The summer before I started college in the fall of 2001 was one of travel. I went to Europe as a high school graduation present with my parents and sister and then took a road trip with a good friend of mine to 12 baseball stadiums in ten cities. Everywhere I went, I took a backpack into the Stadium and saw few security measures, if any at all.
Everything changed during my second week of classes when terrorists flew airplanes into the World Trade Center. I woke up to a bewildering voice mail from my dad telling me that a plane had struck the Twin Towers, and then I went to class. By the time I was out, the two buildings in Lower Manhattan had collapsed, and life as we knew it was over.
That fall is a bit of a blur in my mind. As I adjusted to life at college away from the city and my parents, I found myself on the road. I went home the weekend after Sept. 11 to be in the city and around family. I traveled up to Boston in October to visit some friends (and watch the Yanks run over the Mariners in the ALCS) and went back to school for the World Series after a stop in New York. Through it all was baseball.
When play resumed after a week off in September, the Yankees continued their march to what we hoped would be a fourth straight World Series title. After two quick losses to the A’s in New York, it seemed as though the aging Yankee had finally met their Billy Beane-inspired match. But then Derek Jeter saved the day.
That Play — the one that spawned my favorite sports column of all time — is how the baseball world knows Derek Jeter best. With Jeremy Giambi lumbering around the bases and Shane Spencer digging a ball out of the corner, Derek Jeter came out of nowhere to save an errant throw and shuttle-pass the ball of Jorge Posada. Giambi didn’t slide; Posada tagged the runner; and the Yankees’ season was saved.

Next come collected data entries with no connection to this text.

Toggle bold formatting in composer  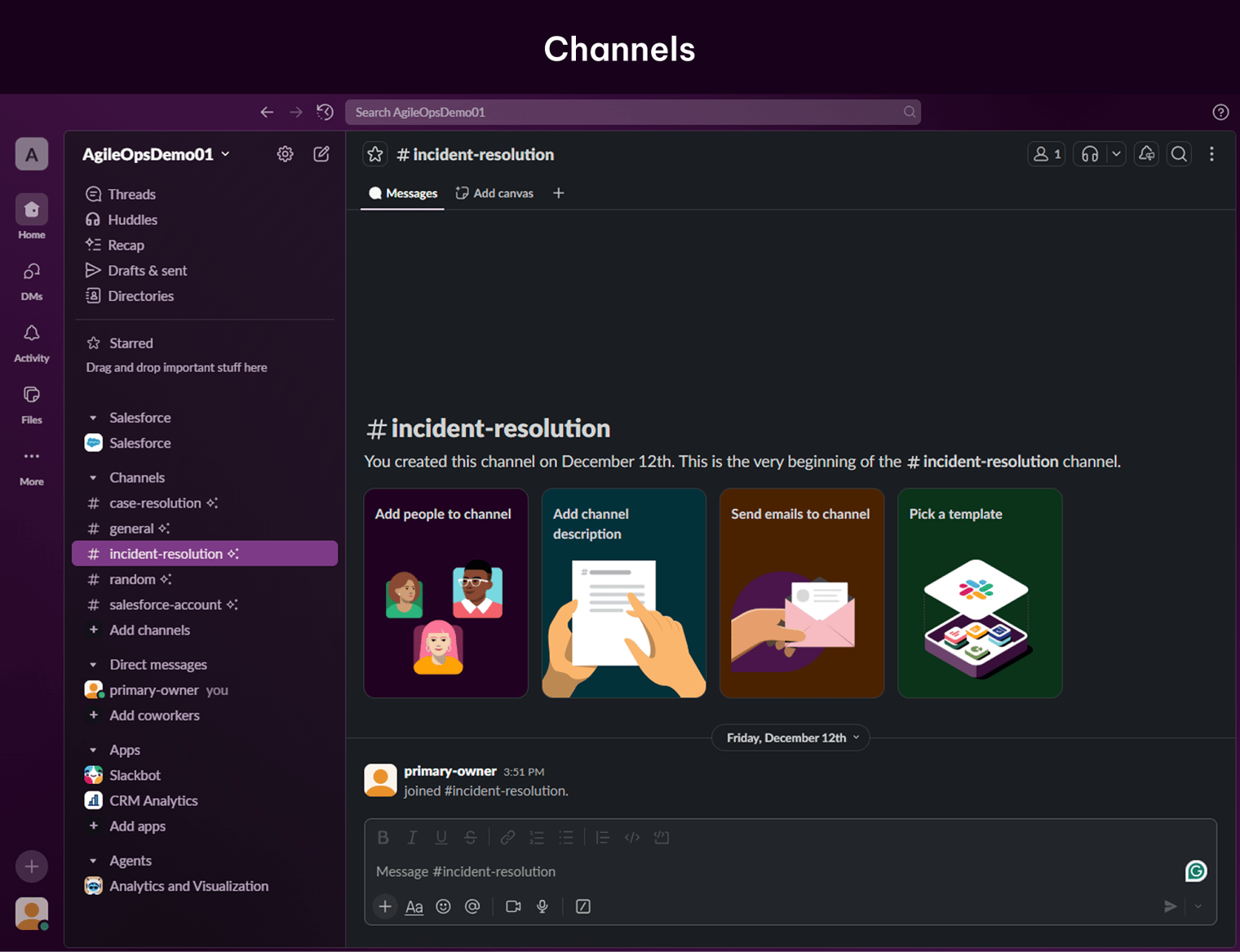pos(383,837)
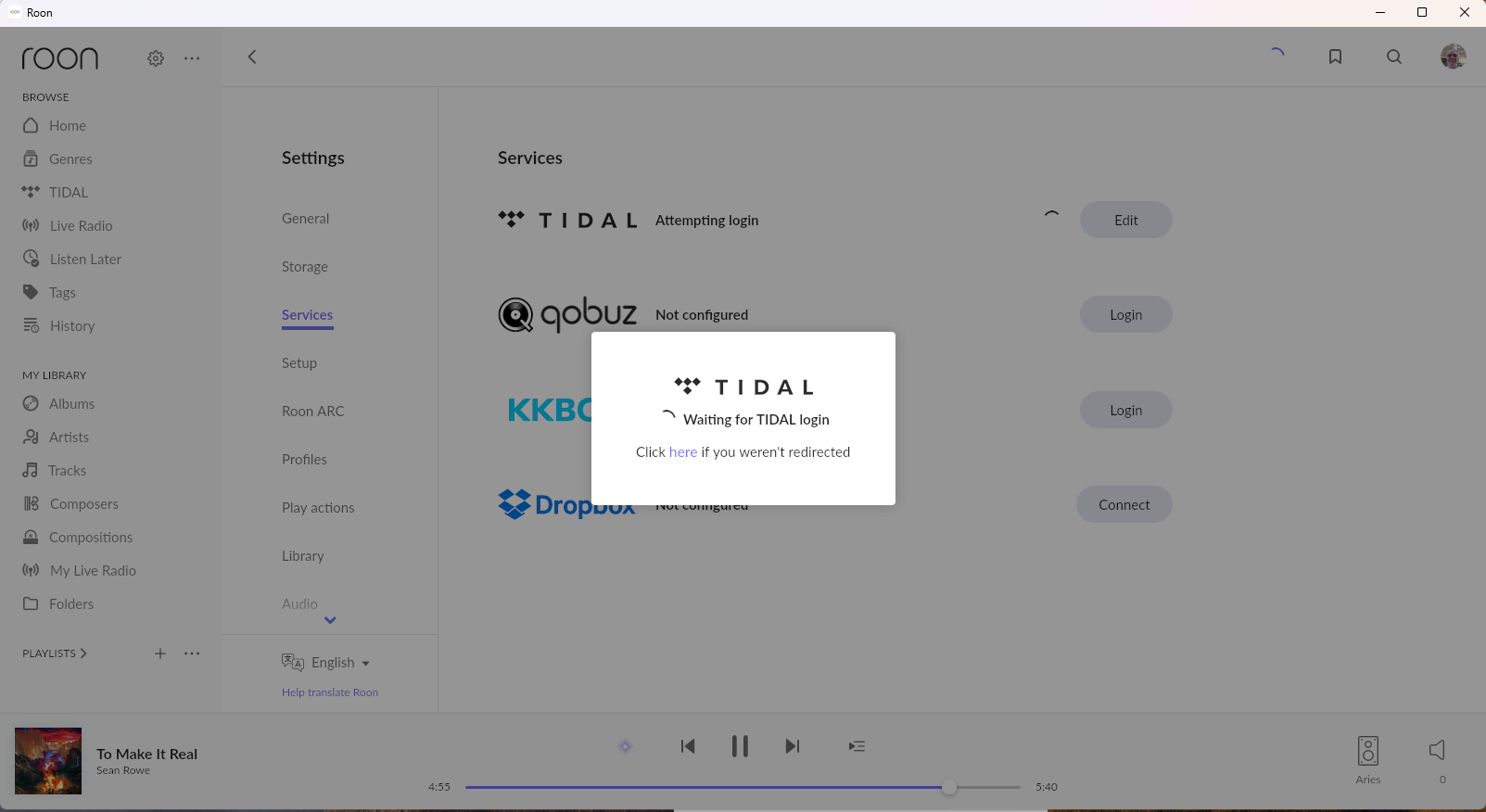Click the Edit button for TIDAL

point(1125,221)
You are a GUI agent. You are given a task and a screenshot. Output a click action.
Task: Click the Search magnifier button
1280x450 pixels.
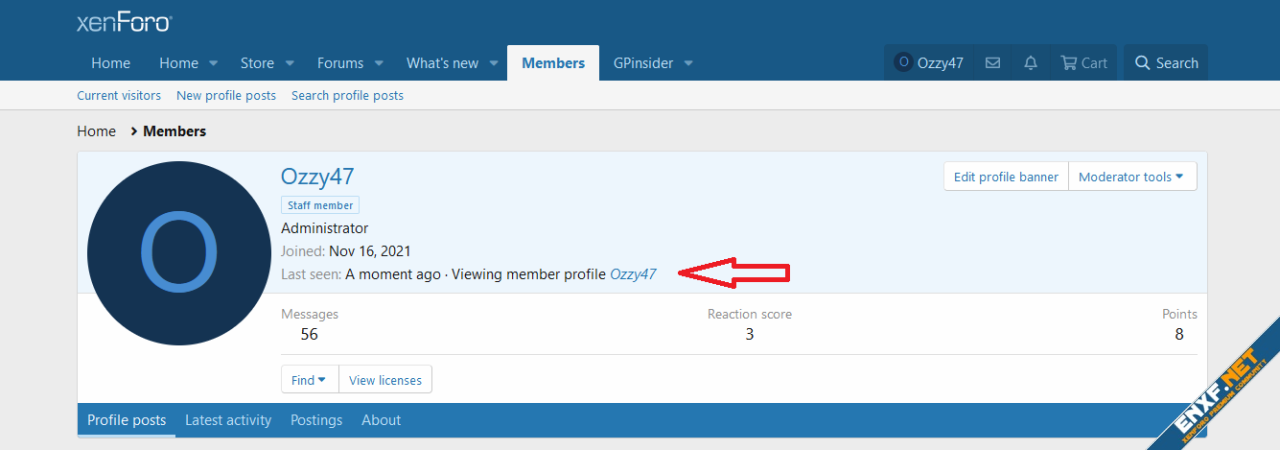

Jeter will soon hold the Yankees’ all-time hits record. He’ll become the first New York Yankee to top 3000 hits. Yet, his defining image will always be The Play to save the season in 2001. His baseball instincts are just tremendous.
After that ALDS, the Yankees tore through the winningest team in AL history and drew a match-up against the Diamondbacks. New York City and I continued to heal. The city came together for a celebration of the Yankees, and the Yanks seemed predestined to win the World Series. I went to game three that year with my sister, and while the Yankees won, it was the least climactic of the games played in the Bronx.
The next night, I was watching the game with some first-year friends and a few upperclassmen, and despair settled among the room when the 9th inning rolled around. The Yankees were just three outs away from going down 3 games to one against a Diamondbacks’ team led by two fierce pitchers. But Tino Martinez delivered a huge two-run home run into the night, and the Yankees were alive.
In the tenth, the clock at Yankee Stadium struck midnight, and for the first time in baseball history, the World Series reached into November. It was a cool, crisp night, and Byung-Hyun Kim quickly got two quick outs. Then, Derek Jeter came up. Jeter worked the count full and then some. On the ninth pitch of the at-bat, Jeter swung and the ball soared into the night. Reggie Sanders tried to track it down, but the Stadium erupted as Jeter raised his fist in celebration. The Yankees had won an improbable game, and we were jumping for joy and disbelief.
Of course, the Yankees were do it again the next night before faltering in the desert. As Luis Gonzalez’s single fell past a misplaced infield, New York’s World Series hopes died. To me though, that home run — Derek’s only RBI of the 2001 World Series — was Derek’s greatest hit. It brought the city unimaginable joy at a time when it needed it the most, and as I settled into college and Derek’s ball into the right field stands, I knew everything would be okay.